**Work order**
All lines from the one that contains "Task: Click the LIG row in the texture table" to the end of the data must be retyped exactly. Pictures are not retyped.

**Exercise inputs**

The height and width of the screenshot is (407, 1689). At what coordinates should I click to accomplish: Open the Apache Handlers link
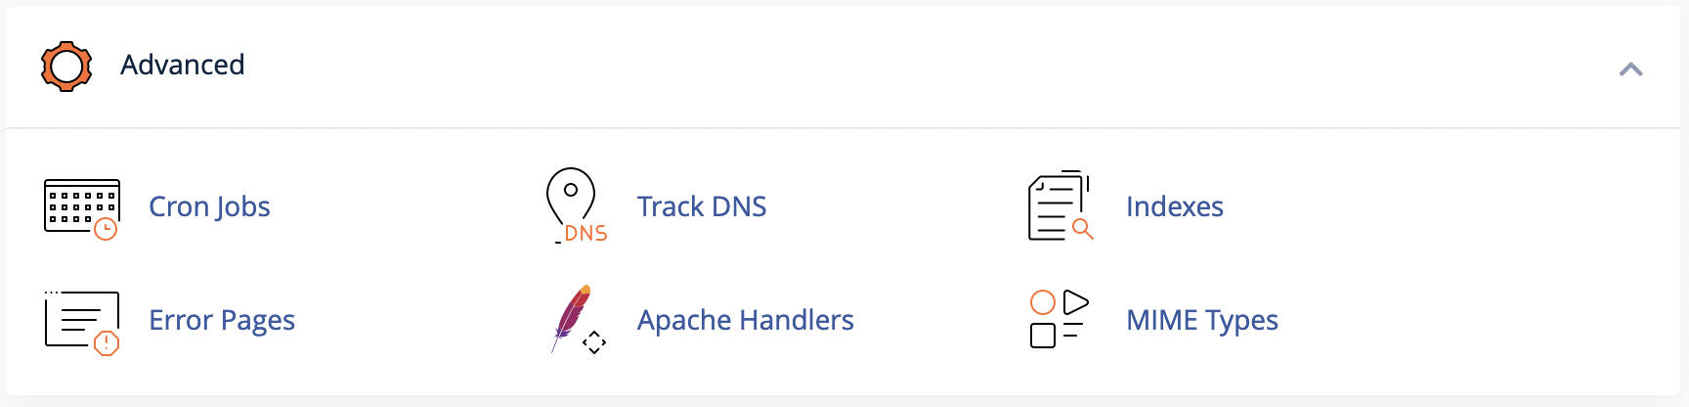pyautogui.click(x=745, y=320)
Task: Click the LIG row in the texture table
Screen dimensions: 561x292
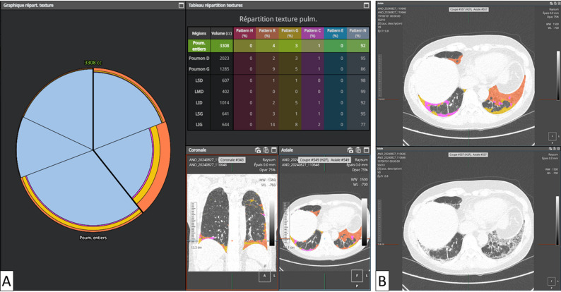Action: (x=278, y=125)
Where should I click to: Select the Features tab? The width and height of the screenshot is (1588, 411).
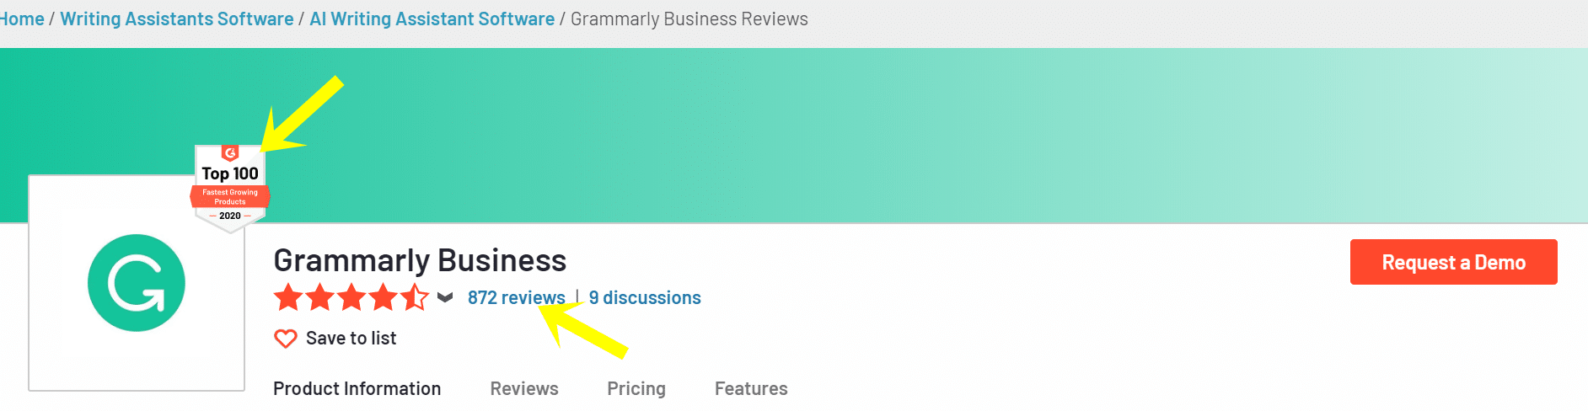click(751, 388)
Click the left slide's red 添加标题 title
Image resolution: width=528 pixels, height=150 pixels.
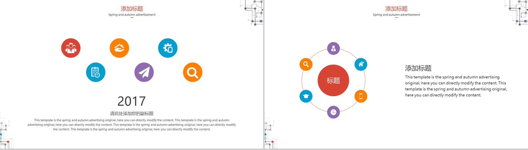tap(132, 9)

**Answer section**
Task: Click the LIG row in the texture table
Screen dimensions: 561x292
Action: (x=278, y=125)
Where should I click to: Select the Features tab? The width and height of the screenshot is (1588, 411).
click(751, 388)
Click the left slide's red 添加标题 title
Image resolution: width=528 pixels, height=150 pixels.
tap(132, 9)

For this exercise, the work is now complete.